Responding to the climate crisis is a key concern for Costa Rica, which is flanked by the Caribbean to the east and the Pacific to the west. The Intergovernmental Panel on Climate Change has forecast that sea levels may rise by more than three feet in Costa Rica by 2100.
However, Tinoco believes smaller nations, particularly low-lying and climate-vulnerable states in the Americas, are not receiving the financial assistance from the industrialized world they need to adapt.
“The dilemma with climate change is not so much about containing climate change anymore but on adaptation measures, because climate change is there and it’s affecting many countries, mainly small islands in the Pacific that will disappear with the rise of the sea level, and our areas and Central America will also be affected,” he said.
“Nevertheless, international funding does not always address the countries that need that to implement, on time, adaptation measures.
“Of course, we’re concerned that the main polluters of the world, which is the industrialized world, it’s the US, it’s China, it’s India and some other developed countries, they are not that speedy in implementing the measures to contain that, so that whatever we small countries do has very little effect.”
Latin America has not been spared the economic turbulence of recent years, nor the global rise of populist leaders on the left and right. In several of these countries, drug trafficking and institutional weakness have also led to an explosion in organized crime.

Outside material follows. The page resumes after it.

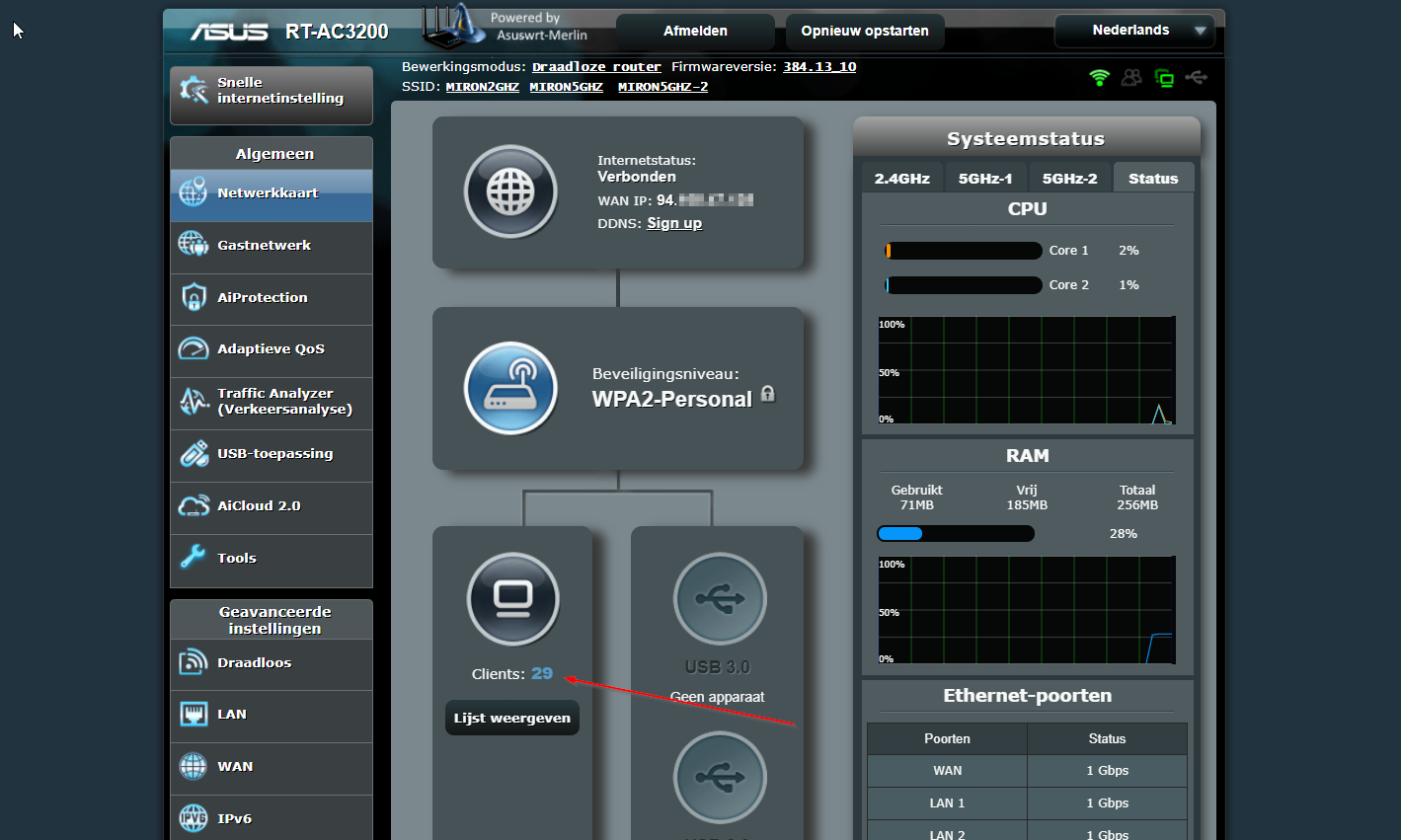Open firmware version 384.13_10 link
This screenshot has width=1401, height=840.
pyautogui.click(x=819, y=67)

Viewed from the perspective of Costa Rica, a comparatively prosperous and stable country, Tinoco said his government would continue to engage with those nations irrespective of their political leanings, as long as they continued to respect international norms.
“We respect, of course, every state and we respect the form in which the people of every state decide to organize themselves in government and society,” he said.
Political trends in the region could soon change, however, with a flurry of general elections scheduled across the Americas this year — in the US, Mexico, El Salvador, the Dominican Republic, Panama and Uruguay.
Returning to the theme of adherence to international law, Tinoco said Costa Rica would be watching developments in the region closely to ensure human rights and democratic principles were respected.
“What we say in our region is that we respect others but, of course, watch the fulfillment of the protection of the civilians, protection of the human rights of everyone,” he said.
“The majority should rule, but the minorities ought to be also protected.”